Open Source Search Technology

Pattern number within this pattern set: 
116
Douglas Schuler
Public Sphere Project (CPSR)
Problem: 

People rely on search engines to find the information they need on the web. The motivation, however, of the groups providing search engines is securing profits for their owners; other motives necessarily and inevitably take a back seat. The negative implications of relying solely on commercial search engines, though vast, are generally not recognized. If the enormous gatekeeping potential of commercial search engines is not balanced with open and accountable public approaches, the ability to find non-commercial information including that which doesn't appeal to broad audiences or is critical of governments and other powerful institutions could conceivably disappear. The privatization of the means to access information could also lead to a situation where advertisements and other "sponsored" information could crowd out non-commercial information.

Context: 

People in their daily lives need, search for — and find — a tremendous amount of information. Increasingly, they are looking for this information in cyberspace. While Internet technology has opened up an unbelievably vast amount of information and opportunities for communication for millions of people worldwide, the very fact that we are relying on technology which is out of our control is cause for concern — if not alarm. Although the application of this pattern is relevant to any system that people use to find information, our immediate attention is drawn to the Interne which is poised to become increasingly dominant in the years ahead.

□ □ □ □

Required task 1 — In the records, give again the lines from the line containing "This screenshot has" through the end of the records, with "coordinates" replaced by "position" and nothing else changed. Leave out the pictures.

□ □ □ □

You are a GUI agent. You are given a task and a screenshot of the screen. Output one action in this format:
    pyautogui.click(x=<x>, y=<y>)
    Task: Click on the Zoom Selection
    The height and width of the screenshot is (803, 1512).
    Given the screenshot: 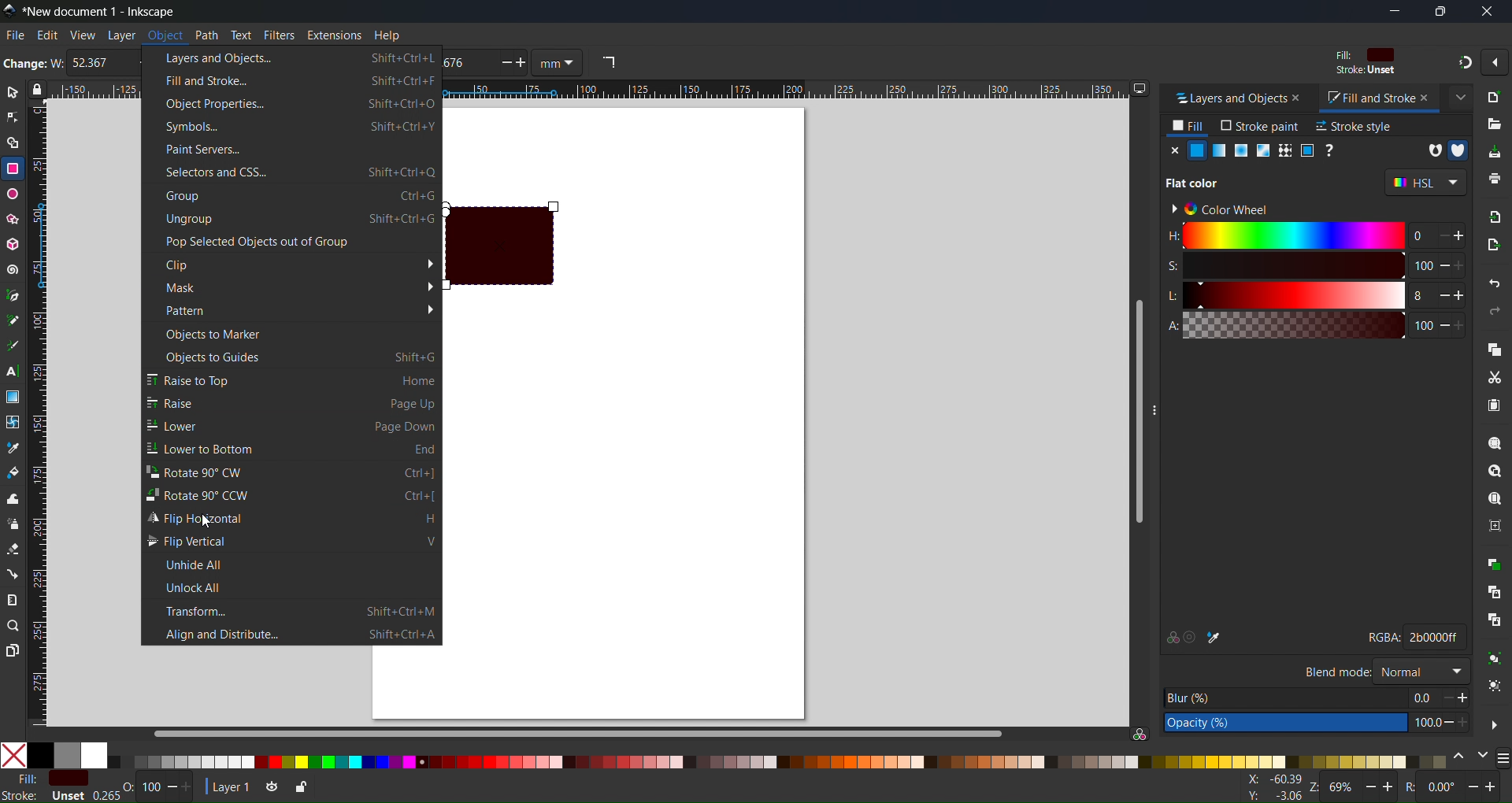 What is the action you would take?
    pyautogui.click(x=1494, y=444)
    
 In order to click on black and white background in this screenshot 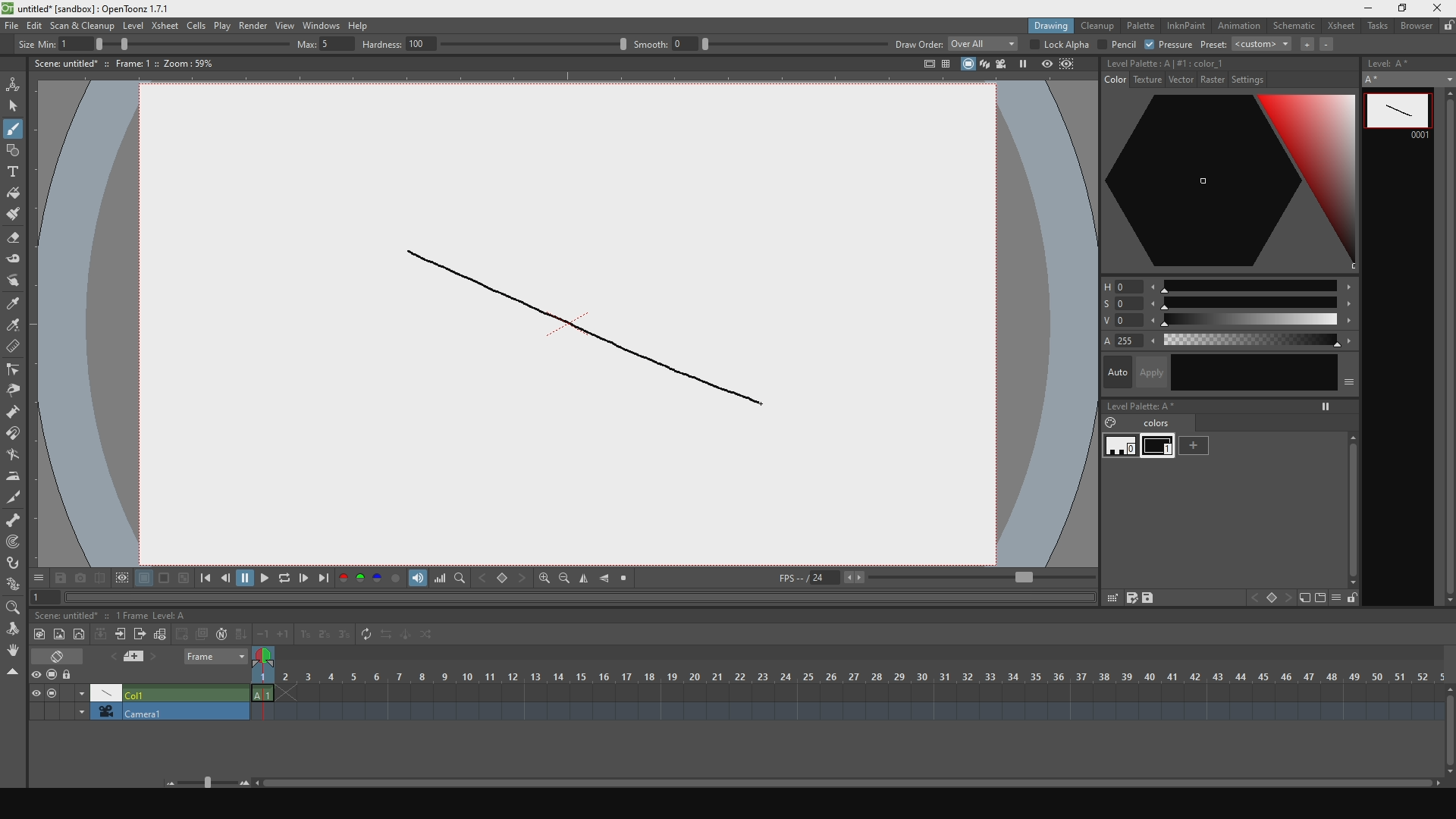, I will do `click(182, 580)`.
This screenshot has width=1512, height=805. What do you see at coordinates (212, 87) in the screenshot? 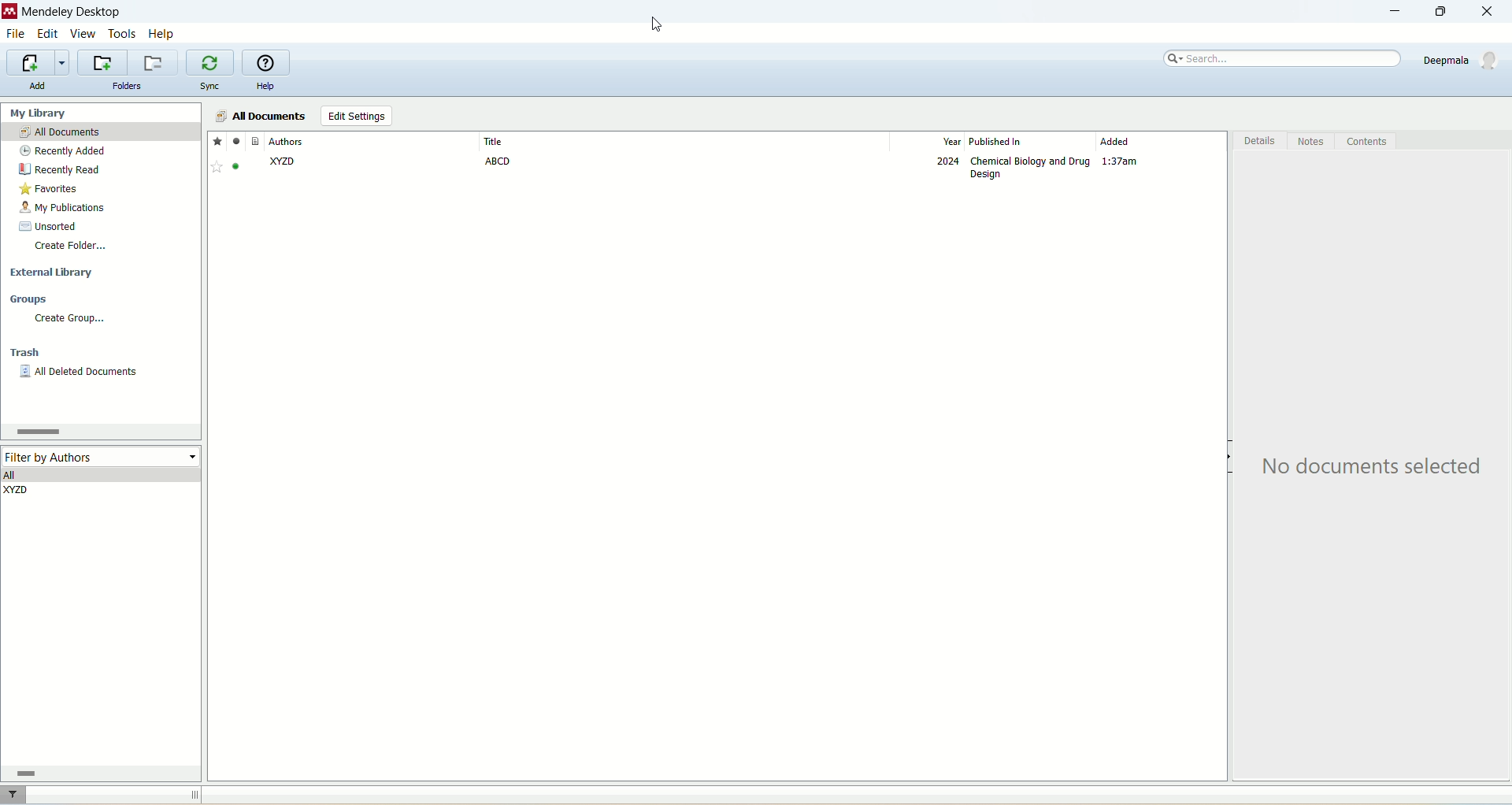
I see `sync` at bounding box center [212, 87].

□ □ □ □

Required task 2 —
Answer these questions on the open source search technology text:
(a) What pattern number does it give within its pattern set?
(b) According to its problem section, what is the motivation of the groups providing search engines?
(c) According to its context section, where are people increasingly looking for information?

Response 1 —
This screenshot has width=1512, height=805. What do you see at position (212, 87) in the screenshot? 
I see `sync` at bounding box center [212, 87].

Response 2 —
(a) 116
(b) Securing profits for their owners
(c) In cyberspace